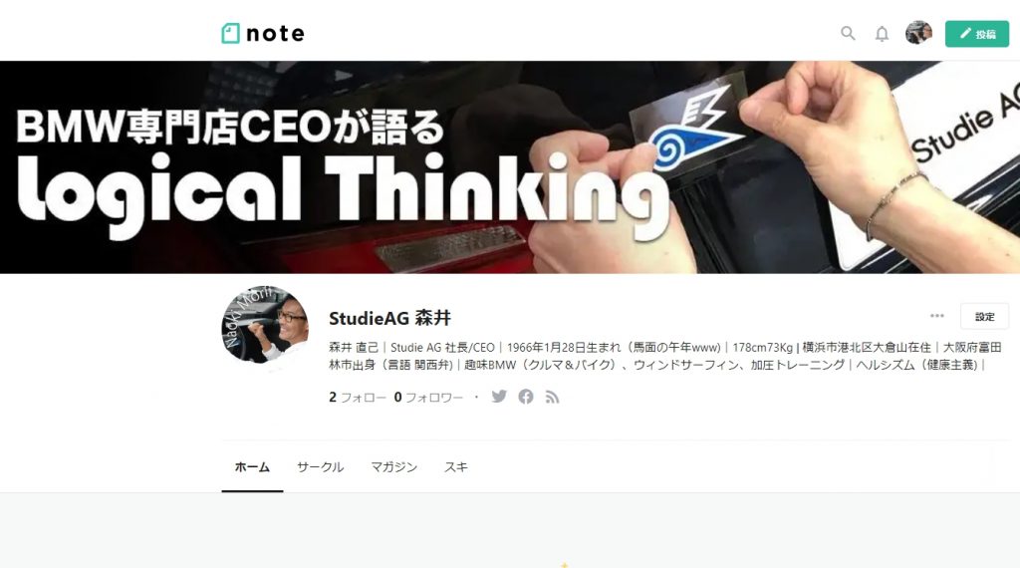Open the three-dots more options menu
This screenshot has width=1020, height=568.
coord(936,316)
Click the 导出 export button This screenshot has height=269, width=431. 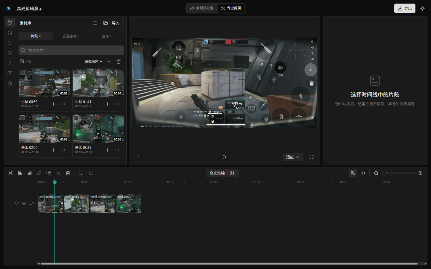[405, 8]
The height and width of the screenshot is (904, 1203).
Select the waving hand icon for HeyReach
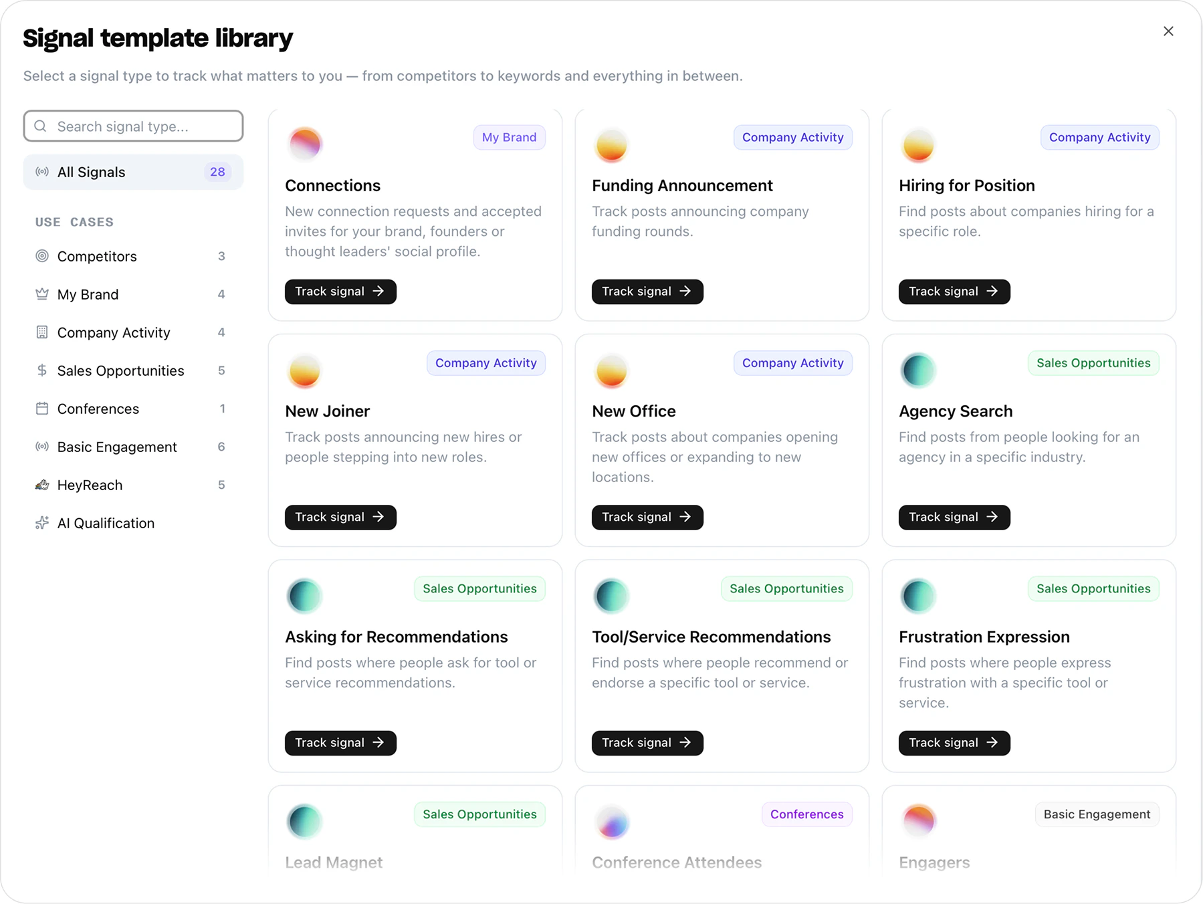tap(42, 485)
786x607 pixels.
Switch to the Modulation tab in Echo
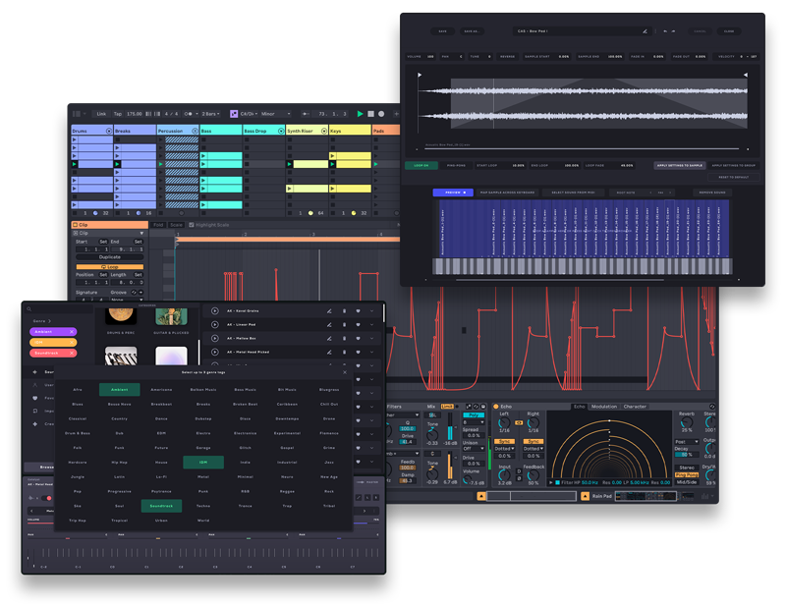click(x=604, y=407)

* * *

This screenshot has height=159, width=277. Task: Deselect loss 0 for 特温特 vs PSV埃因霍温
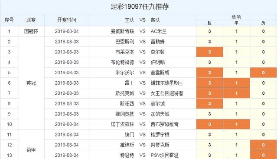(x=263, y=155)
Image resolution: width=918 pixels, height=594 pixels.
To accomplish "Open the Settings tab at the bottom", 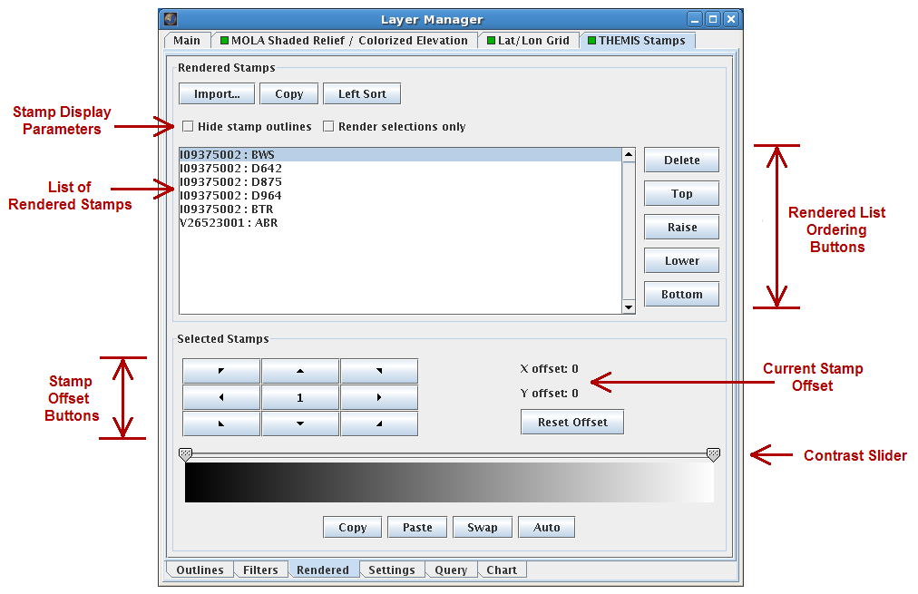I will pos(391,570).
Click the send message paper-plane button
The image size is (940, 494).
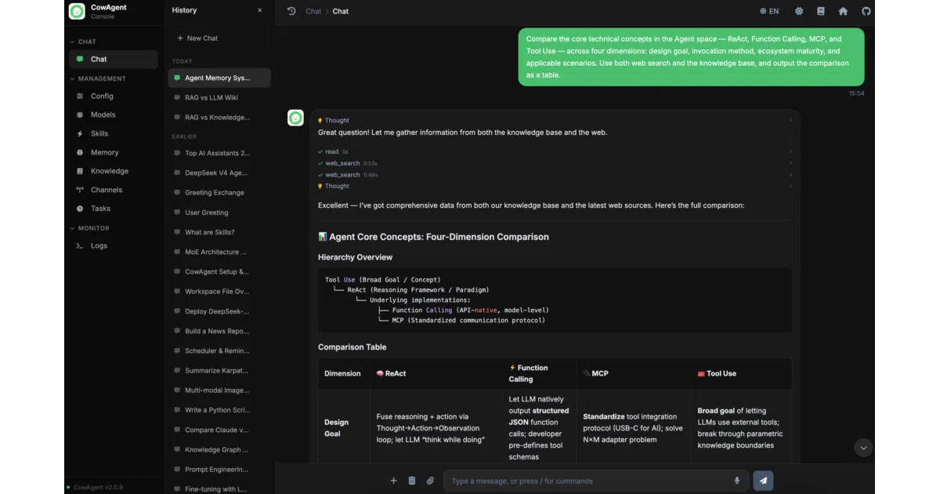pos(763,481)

Problem to solve
From the listing, copy every line where the string "pixels" appears.

Result of this exercise
786x607 pixels.
Image resolution: width=918 pixels, height=594 pixels.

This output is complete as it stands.